Sonbahar’da ağaçlarının dallarından kopup rüzgarda süzülen yaprakların bile bir amacı vardı: yere varmak. Belki rüzgar onları sağa sola savurup bunu geciktiriyordu ama eninde sonunda amaçlarına ulaşıyorlardı. O an anladım ki benim amacımın niteliği bir yaprağınkiyle yarışır hale gelmişti. Bu kadar kötü durumda olduğumu ya yeni farketmiştim ya da yalnızca kendimi kandırıp yüzleşmekten korkmuştum. Bazen kendime bile inanamıyorum ve yaşantıma şüpheli bir şekilde tavır alıyorum çünkü insanın kendini oyuna getirmesi çok kolay.
~m.dkmc
Keşke tüm ömrümü satabilseydim, nasılsa yaşamaya değer bir şeyim yok. Adi ömür, yavaş yavaş tükenen ve bana yaşamaya değer bir şey sunmayan. Keşke seni alıp paramparça edebilseydim, keşke seni üç kuruşa satıp sonra da o üç kuruşu bir dilenciye verip kendimce hayır işledim zannedip gururlansaydım.
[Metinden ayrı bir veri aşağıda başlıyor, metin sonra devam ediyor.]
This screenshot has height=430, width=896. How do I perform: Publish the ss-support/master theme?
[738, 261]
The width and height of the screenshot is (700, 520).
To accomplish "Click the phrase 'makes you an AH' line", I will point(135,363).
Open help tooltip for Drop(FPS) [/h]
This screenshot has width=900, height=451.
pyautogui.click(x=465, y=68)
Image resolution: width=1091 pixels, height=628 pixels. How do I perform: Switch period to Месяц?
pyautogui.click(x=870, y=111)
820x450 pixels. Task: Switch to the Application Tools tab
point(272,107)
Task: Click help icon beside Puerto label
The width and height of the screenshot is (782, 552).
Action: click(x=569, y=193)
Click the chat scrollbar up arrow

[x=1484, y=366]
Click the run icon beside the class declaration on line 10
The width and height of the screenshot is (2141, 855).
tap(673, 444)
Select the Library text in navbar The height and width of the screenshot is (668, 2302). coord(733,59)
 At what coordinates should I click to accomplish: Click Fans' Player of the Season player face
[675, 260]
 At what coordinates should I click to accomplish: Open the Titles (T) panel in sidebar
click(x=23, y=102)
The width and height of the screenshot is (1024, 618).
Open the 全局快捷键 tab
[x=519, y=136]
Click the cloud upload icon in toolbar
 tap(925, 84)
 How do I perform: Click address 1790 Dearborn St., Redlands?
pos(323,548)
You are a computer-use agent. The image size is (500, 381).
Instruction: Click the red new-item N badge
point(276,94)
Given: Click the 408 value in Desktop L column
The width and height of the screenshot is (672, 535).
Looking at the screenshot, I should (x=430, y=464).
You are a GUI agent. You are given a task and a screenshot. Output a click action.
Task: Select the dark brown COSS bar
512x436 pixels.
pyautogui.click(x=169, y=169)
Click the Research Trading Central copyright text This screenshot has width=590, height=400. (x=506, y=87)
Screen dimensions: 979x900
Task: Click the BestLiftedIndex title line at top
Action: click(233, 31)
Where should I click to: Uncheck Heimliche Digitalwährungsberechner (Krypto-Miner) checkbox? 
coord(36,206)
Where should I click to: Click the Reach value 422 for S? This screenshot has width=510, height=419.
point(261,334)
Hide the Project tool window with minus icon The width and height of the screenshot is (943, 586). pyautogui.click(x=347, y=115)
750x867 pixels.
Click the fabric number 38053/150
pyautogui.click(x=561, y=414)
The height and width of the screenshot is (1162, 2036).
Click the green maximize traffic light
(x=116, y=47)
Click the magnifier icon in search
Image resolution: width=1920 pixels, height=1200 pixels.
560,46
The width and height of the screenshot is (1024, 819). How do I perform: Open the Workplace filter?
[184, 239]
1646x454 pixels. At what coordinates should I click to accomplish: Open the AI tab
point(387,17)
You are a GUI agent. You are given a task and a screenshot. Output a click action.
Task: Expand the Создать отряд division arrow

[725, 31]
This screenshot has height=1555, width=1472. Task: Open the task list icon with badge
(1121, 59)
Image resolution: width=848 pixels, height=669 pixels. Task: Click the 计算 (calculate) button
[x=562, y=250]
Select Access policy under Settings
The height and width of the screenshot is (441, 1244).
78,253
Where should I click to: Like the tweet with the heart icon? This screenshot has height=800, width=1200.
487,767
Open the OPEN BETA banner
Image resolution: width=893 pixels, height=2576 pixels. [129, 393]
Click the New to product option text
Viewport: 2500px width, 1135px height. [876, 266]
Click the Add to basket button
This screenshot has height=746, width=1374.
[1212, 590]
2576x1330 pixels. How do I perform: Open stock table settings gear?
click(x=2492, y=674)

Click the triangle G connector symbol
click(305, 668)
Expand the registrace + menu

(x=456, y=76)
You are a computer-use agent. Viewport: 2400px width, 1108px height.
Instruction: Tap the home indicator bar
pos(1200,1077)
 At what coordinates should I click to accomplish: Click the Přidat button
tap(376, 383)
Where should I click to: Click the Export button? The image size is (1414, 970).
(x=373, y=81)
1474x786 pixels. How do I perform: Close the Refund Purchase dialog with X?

Ahh ne kadar yazık bana, seni yaşamak zorundayım tıpkı bir çiçeğin yaşaması için gerekli karbondioksiti alması gibi, mesele şu ki oksijen bana acı veriyor.
~m.dkmc
Galiba bitiyorsun; aklımda, kalbimde, hayallerimde ve en önemlisi umutlarımda. İçimde çok garip bir sevinç var, bittiğin için değil ondan eminim, sebebi elimden geleni yapmamın bana verdiği pişman olmama hissi. Pişman değilim çünkü elimden geleni yaptım.